I’ve only been here for five days, and I’m sure my perspective on the country will change and expand with time, but right now I want to tell you what I like about Rwanda.
I like that life here is, largely, for my host family at least, reduced to the essentials. Although they are not among the poorest of Rwandans, they live a lifestyle which would attract national media attention in the United States. They would be interviewed sympathetically by Diane Sawyer and she would ask them about their ordeal of having no plumbing, no lights, no running water, and eating the same 4 foods in different combinations for every single meal. (Rice, beans, potatoes, and cabbage – if you’re wondering.) While living with them I am, of course, also living this lifestyle.
So here’s what I like about it: in the US our lives are so damned comfortable that we can only spend our time seeking incremental increases in comfort, at best. I will spend $40 dollars more for a pair of hiking boots that offer supposedly superior soles and laces, I will spend $20 to get a manicure at a salon which is slightly better and more luxurious than what I could do at home. (I’m as guilty of this behavior as anybody.) These incremental increases in comfort take up our time, our thoughts and they frustrate us if we are not able to obtain them.

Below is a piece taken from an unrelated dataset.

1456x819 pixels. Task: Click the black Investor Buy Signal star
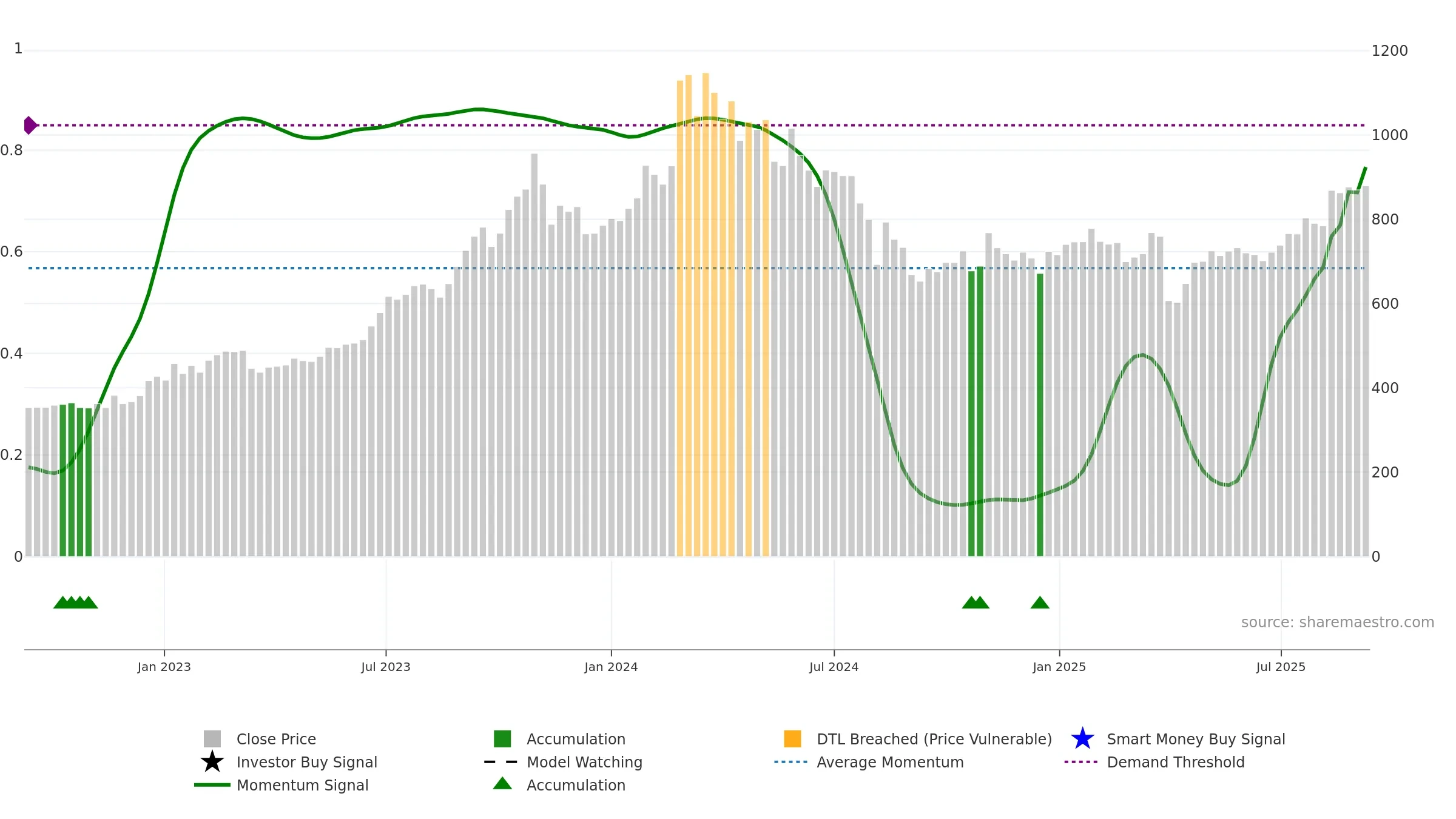[x=212, y=762]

Meanwhile, here in the Family Gasore, not much is comfortable. Somehow, even their cushioned armchairs, are uncomfortable. But, happily, I’ve found that it’s freeing to not worry about being comfortable. So far, while in Rwanda, I’m never really comfortable unless I’m in bed sleeping. So, I’ve almost stopped trying to be comfortable. It’s great! I just do what I can and then forget about it.
For example, tonight I needed to sew some buttons onto something. The only light we have is a kerosene lamp. The light is poor and everyone else needs to see by it too so I just set it on the table in the living room and leaned in to the light. I couldn’t really see what I was doing and, because I was using my Swiss army knife as scissors the ends were ragged and not as neat as they should have been. In the US I would have complained about the set-up, bought another lamp or perhaps have simply abandoned the project. Here, it just wasn’t an issue. I love that my brain isn’t taken up with improving my own comfort.
This may be a Pollyanna-ish coping mechanism but, I’ve got to say, for the moment I love living life Rwanda-style.